▸ **Texte fourni**
L’essentiel est dans les chansons, et c’est déjà beaucoup, et ça semble cohérent avec des difficultés à, disons, communiquer.
Reste un détour qui lui a ouvert une notoriété moins inexistante : il a participé à la quatrième et ultime séance du récent disque de Big Thief, Dragon New Warm Mountain I Believe in You, comme un genre de The Band réduit à sa seule personne, à la rescousse d’un groupe ayant besoin d’oxygène frais pour achever son grand œuvre. Au club des rustiques et de l’absence de façons, Mat Davidson est roi – ici au fiddle et aux chœurs, live brut qui finit en disque.
Arrive le présent Noon, disque de plusieurs séparations : d’avec Pezzimenti d’abord, remplacé par Austin Vaughn, ce qui n’est pas anodin quand les groupes sont des familles, d’avec la dive intoxication ensuite si l’on en croit les instagrams. Et qui ne se laisse pas aborder par les rivages classiques – noon, midi, ni une aube ni un crépuscule, ni un début ni une fin, mais au milieu de quelque chose, à dessein. Quelque chose étant toujours une manière de dire, un peu : une vie, un fragment, un infini. Je n’invente rien, c’est ce que l’on entend. Lui écrit dans l’inévitable bafouille promotionnelle : un bol. Ce qui peut s’appréhender en le tenant par n’importe quel côté, ou par-dessous.
Prenez la chanson-titre, Noon, qui ouvre le disque : il s’agit d’un hymn à mesure discrètement composée, discrètement programmatique : tenir dans une main un élan spirituel, dans une autre ce qui semble trivial, et se laisser constater – autant que possible – qu’il ne s’agit que d’une seule main, ou des deux toujours ensemble, et que de même les successions d’épisodes exaltés et dépressifs ne sont que des versants, des vagues sur un infini qu’il souhaite ainsi offrir à l’aide d’une carte secrète, d’un coup fourré digne de The Innocence Mission : une inspiration mélodique permanente.

▸ **Travail à faire**
1) Relevez tous les noms de personnes mentionnés dans la critique du disque Noon.
2) Recopiez le passage de la critique du disque Noon en commençant aux mots « Prenez la chanson-titre, Noon, qui » et en vous arrêtant après « inspiration mélodique permanente. ».
3) D'après la critique du disque Noon, à quelle séance du disque Dragon New Warm Mountain I Believe in You Mat Davidson a-t-il participé ?

▸ **Données de l'exercice**
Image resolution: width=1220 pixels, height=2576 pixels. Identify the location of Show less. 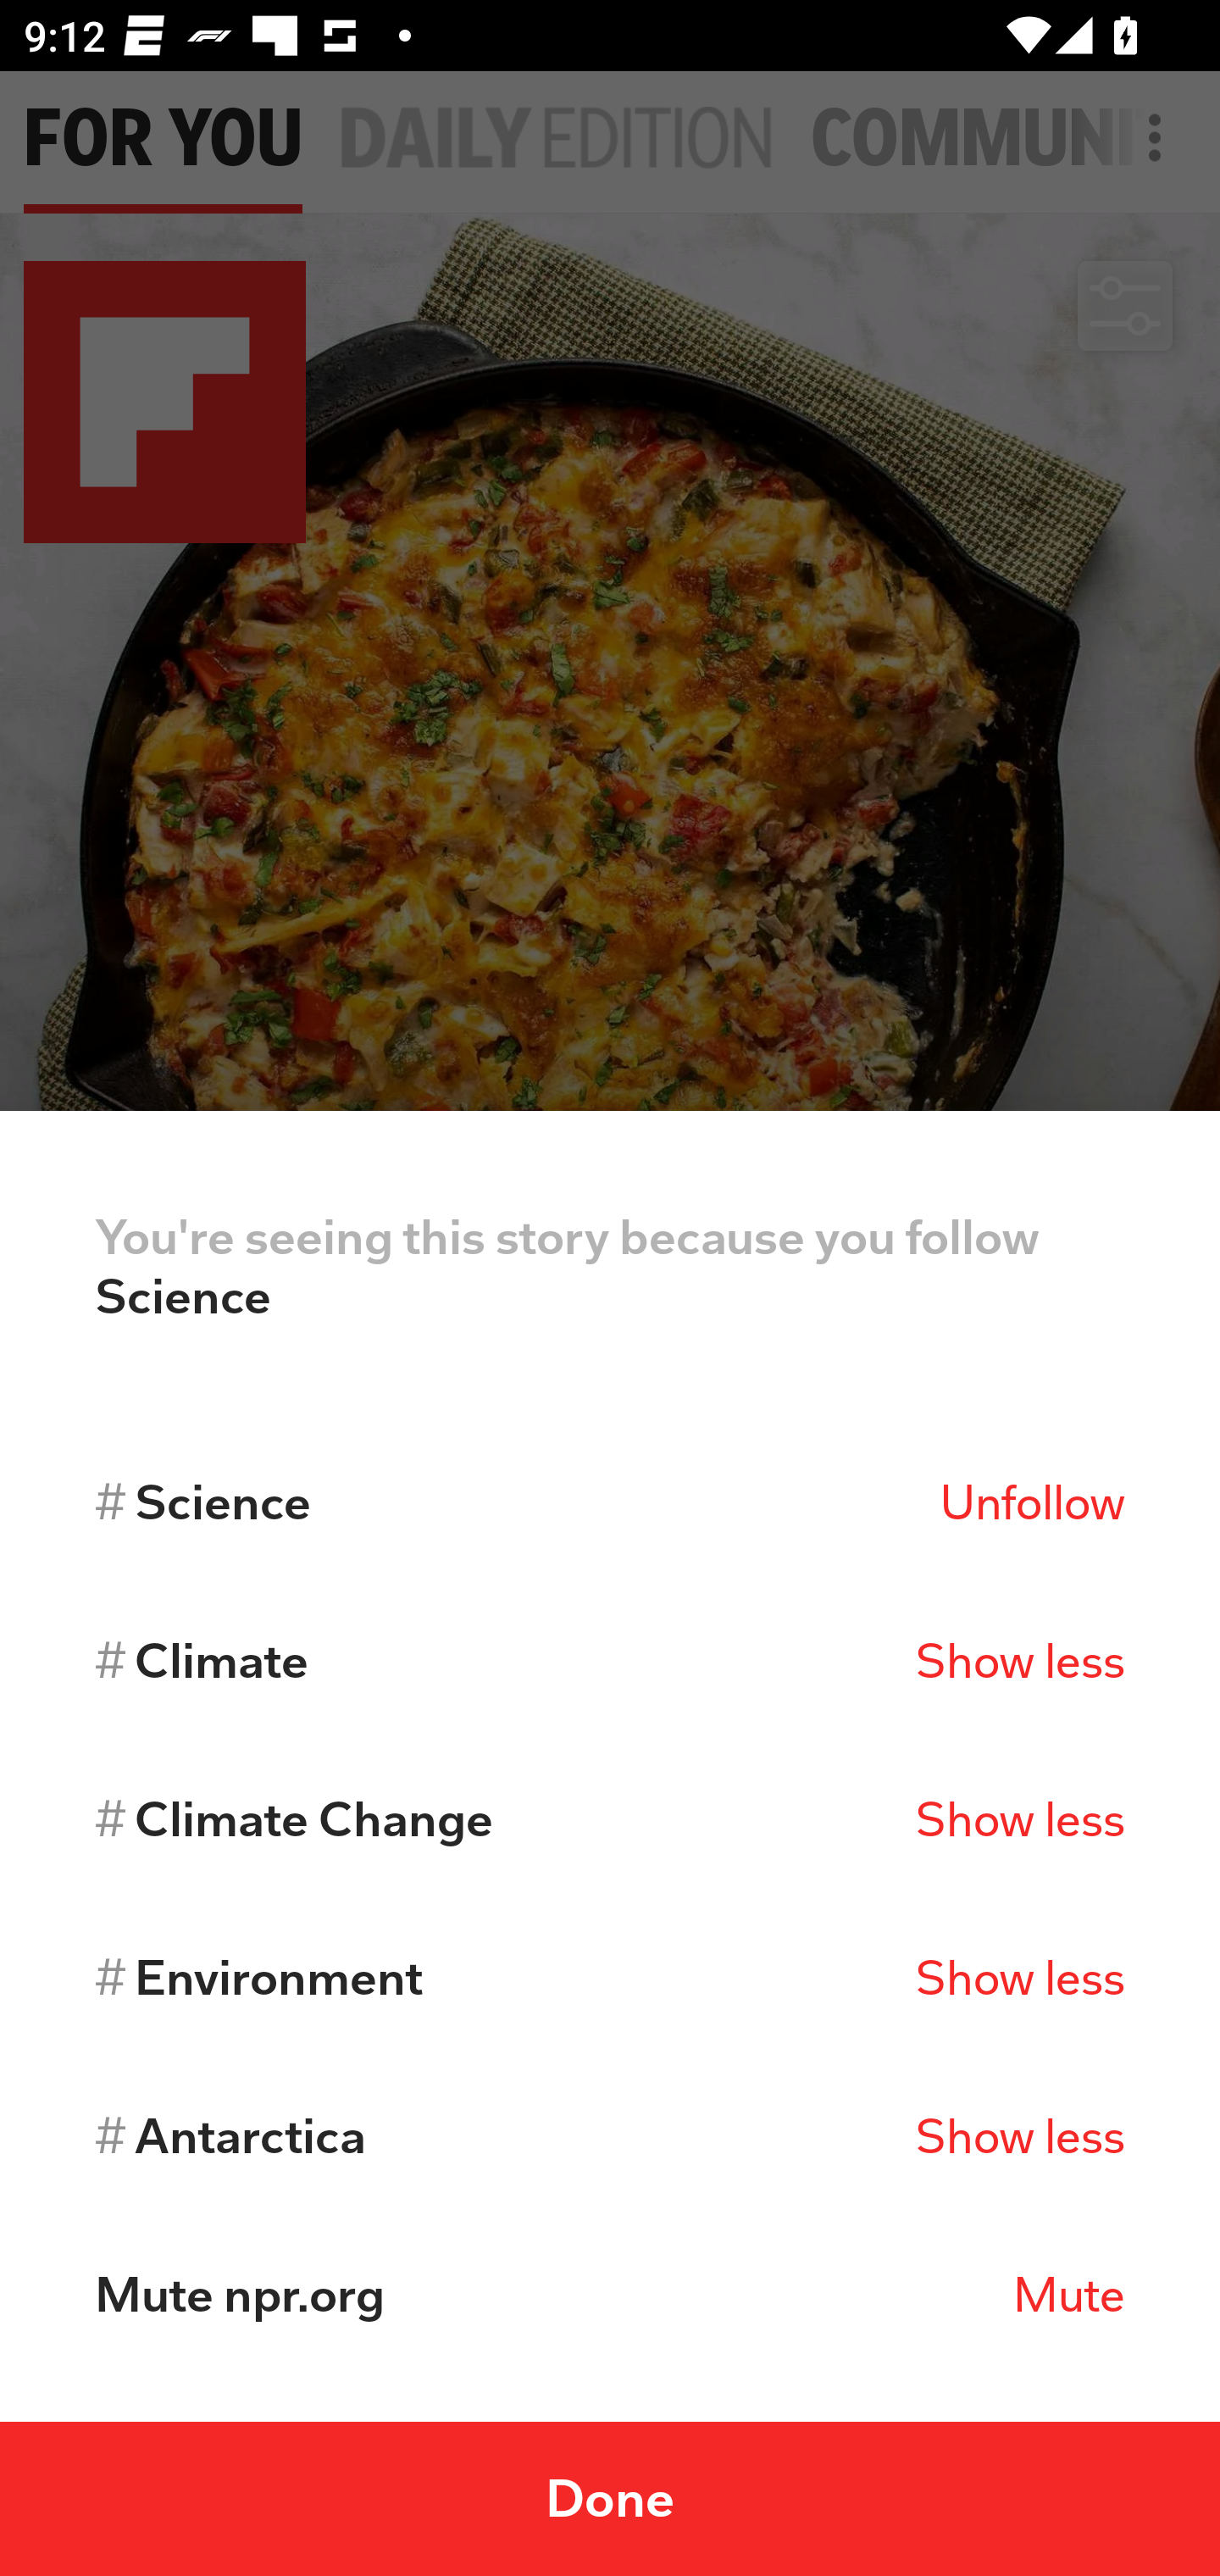
(1020, 1819).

▸ **Réponses attendues**
1) Mat Davidson, Pezzimenti, Austin Vaughn

2)
Prenez la chanson-titre, Noon, qui ouvre le disque : il s’agit d’un hymn à mesure discrètement composée, discrètement programmatique : tenir dans une main un élan spirituel, dans une autre ce qui semble trivial, et se laisser constater – autant que possible – qu’il ne s’agit que d’une seule main, ou des deux toujours ensemble, et que de même les successions d’épisodes exaltés et dépressifs ne sont que des versants, des vagues sur un infini qu’il souhaite ainsi offrir à l’aide d’une carte secrète, d’un coup fourré digne de The Innocence Mission : une inspiration mélodique permanente.

3) À la quatrième et ultime séance.